> PASSAGE PROVIDED
#####
UBS Creates Two-Tier Benefits System Post-Credit Suisse Merger
Former Credit Suisse employees retain exclusive sabbatical rights, highlighting ongoing integration challenges two years after merger
Former Credit Suisse employees retain exclusive sabbatical rights, highlighting ongoing integration challenges two years after merger

"While the UBS and former [Credit Suisse] employee benefit packages vary in certain aspects, both are attractive and competitive with market terms."
"Worried about 'cultural contamination'"
Two years after the emergency rescue that shook the foundations of Swiss finance, a staggering disparity has emerged within the walls of UBS. While the legal entities may have merged, the workforce remains divided by a 'class system' of benefits that favors the acquired over the acquirers. In a twist of corporate irony, former Credit Suisse bankers in the UK are enjoying a luxury that their UBS colleagues can only dream of: up to three months of paid sabbatical.
This revelation exposes the jagged edges of a forced marriage that is far from fully integrated. While UBS Chair Colm Kelleher once famously warned of "cultural contamination" from the risk-taking Credit Suisse ethos, it is now the legacy contracts of that very culture that are outshining UBS's own offerings. As the banking giant grapples with the monumental task of unifying two distinct corporate DNAs, this benefits gap serves as a glaring reminder that on paper, they are one, but in practice, they are still very much two.
The specifics of the deal are enough to make any modern banker envious. Under the legacy scheme, eligible UK staff can vanish for a quarter of the year every five years, with their bank accounts hardly feeling the pinch. The terms are generous: 100% salary in the first month, dipping to a still-respectable 80% in the second, and 60% in the third.
For a UBS employee sitting at the next desk, grinding through the fiscal year without such a safety valve, this disparity is more than just an administrative quirk—it is a morale killer. These perks, originally designed by Credit Suisse to stem burnout and retain talent during the pandemic, have survived the bank's collapse. While UBS insists that transitioning employees will eventually move to standard UBS contracts, the persistence of these "golden handcuffs" highlights the legal complexities of unwinding the Credit Suisse machinery in London's fiercely competitive labor market.
UBS is walking a tightrope. On one hand, the bank is aggressively trying to stamp out the reckless risk culture that doomed its rival; on the other, it is forced to honor the lavish perks that culture created. A UBS spokesperson defended the situation, stating that while packages vary, "both are attractive and competitive." However, this corporate diplomatic speak does little to mask the friction of integration.
This benefits clash comes at a time when the wider industry is tightening its belt. Wall Street titans like JPMorgan Chase and Barclays are demanding a return to the office and rowing back on lifestyle perks. By inadvertently maintaining a two-tier system, UBS risks alienating its core workforce—the very people who kept their bank stable while Credit Suisse imploded. The fear of "cultural contamination" has shifted; the risk now isn't just bad assets, but the contagion of resentment spreading through the rank and file.
#####
> RECORD SET
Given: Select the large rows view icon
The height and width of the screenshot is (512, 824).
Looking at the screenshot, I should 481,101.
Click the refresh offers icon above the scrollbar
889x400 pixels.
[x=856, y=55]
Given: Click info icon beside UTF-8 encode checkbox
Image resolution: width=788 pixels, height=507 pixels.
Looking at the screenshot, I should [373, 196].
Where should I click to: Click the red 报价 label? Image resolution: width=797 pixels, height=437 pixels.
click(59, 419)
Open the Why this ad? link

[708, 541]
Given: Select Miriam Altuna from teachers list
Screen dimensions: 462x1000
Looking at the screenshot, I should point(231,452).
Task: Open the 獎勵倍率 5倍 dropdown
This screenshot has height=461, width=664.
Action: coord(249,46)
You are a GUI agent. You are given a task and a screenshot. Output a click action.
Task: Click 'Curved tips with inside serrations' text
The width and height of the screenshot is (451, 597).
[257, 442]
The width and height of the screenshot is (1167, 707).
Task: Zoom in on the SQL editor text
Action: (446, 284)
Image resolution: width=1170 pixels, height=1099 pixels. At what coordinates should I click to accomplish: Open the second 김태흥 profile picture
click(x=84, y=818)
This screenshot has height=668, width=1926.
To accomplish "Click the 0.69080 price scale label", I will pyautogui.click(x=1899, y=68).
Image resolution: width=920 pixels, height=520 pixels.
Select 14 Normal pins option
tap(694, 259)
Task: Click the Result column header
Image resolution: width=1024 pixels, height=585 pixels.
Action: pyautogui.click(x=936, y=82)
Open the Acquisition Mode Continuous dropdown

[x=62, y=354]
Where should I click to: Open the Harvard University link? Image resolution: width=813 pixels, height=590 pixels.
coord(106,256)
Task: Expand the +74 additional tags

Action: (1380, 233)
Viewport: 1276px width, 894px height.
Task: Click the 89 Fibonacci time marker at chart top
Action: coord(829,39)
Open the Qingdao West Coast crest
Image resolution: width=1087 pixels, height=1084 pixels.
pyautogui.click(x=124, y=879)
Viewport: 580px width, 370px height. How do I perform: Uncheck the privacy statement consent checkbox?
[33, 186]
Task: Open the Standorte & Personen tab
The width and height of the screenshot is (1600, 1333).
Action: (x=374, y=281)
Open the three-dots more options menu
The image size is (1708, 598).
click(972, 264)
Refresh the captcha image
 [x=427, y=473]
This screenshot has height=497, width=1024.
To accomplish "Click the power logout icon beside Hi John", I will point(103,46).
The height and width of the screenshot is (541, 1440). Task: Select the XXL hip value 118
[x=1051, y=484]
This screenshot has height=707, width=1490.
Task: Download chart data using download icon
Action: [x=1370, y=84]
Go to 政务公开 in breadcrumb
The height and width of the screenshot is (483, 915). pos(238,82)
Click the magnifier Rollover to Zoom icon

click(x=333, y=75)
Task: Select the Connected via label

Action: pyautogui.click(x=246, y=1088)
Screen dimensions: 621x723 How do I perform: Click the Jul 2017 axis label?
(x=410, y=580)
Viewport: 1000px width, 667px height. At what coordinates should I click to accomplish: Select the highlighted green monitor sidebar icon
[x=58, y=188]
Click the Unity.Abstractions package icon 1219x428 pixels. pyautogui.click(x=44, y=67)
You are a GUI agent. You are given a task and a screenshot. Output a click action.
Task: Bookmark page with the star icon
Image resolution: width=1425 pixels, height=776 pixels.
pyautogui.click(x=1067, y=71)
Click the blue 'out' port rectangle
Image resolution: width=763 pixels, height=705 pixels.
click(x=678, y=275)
#####
> EXERCISES
**a)** Print everything in the UBS benefits article from "For a UBS employee" down to "competitive labor market.".
**b)** Name every bank that the UBS benefits article mentions.
The UBS benefits article is all you need here; the records can be set aside.

> ANSWERS TO THE TASKS
**a)**
For a UBS employee sitting at the next desk, grinding through the fiscal year without such a safety valve, this disparity is more than just an administrative quirk—it is a morale killer. These perks, originally designed by Credit Suisse to stem burnout and retain talent during the pandemic, have survived the bank's collapse. While UBS insists that transitioning employees will eventually move to standard UBS contracts, the persistence of these "golden handcuffs" highlights the legal complexities of unwinding the Credit Suisse machinery in London's fiercely competitive labor market.

**b)** UBS, Credit Suisse, JPMorgan Chase, Barclays